- RECORDS PROVIDED -
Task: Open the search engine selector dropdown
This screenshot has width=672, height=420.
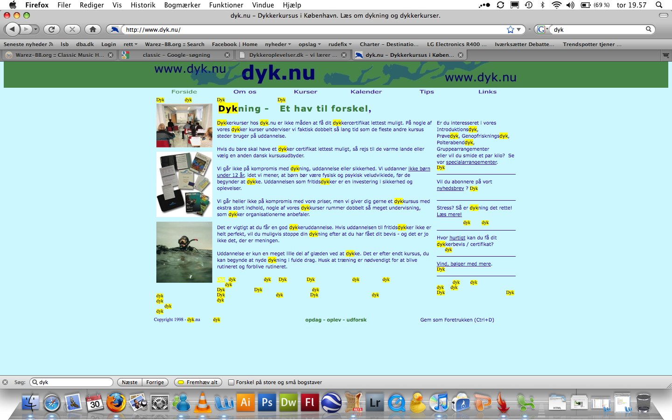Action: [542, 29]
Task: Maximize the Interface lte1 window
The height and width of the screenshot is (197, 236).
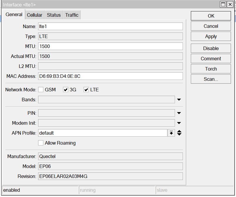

--

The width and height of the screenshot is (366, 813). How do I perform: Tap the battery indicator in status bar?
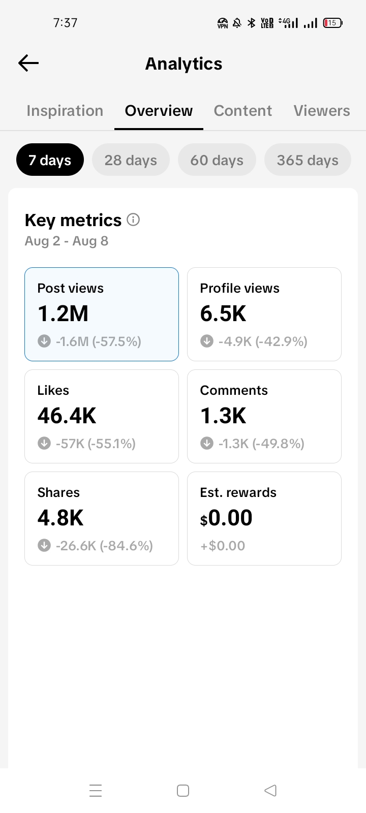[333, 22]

- TASK DESCRIPTION -
The required output is the stretch of entries above from the line containing "Task: Maximize the Interface lte1 window" through the line containing "The height and", reproduced exactly.

- OUTPUT OF THE EXERCISE -
Task: Maximize the Interface lte1 window
The height and width of the screenshot is (197, 236).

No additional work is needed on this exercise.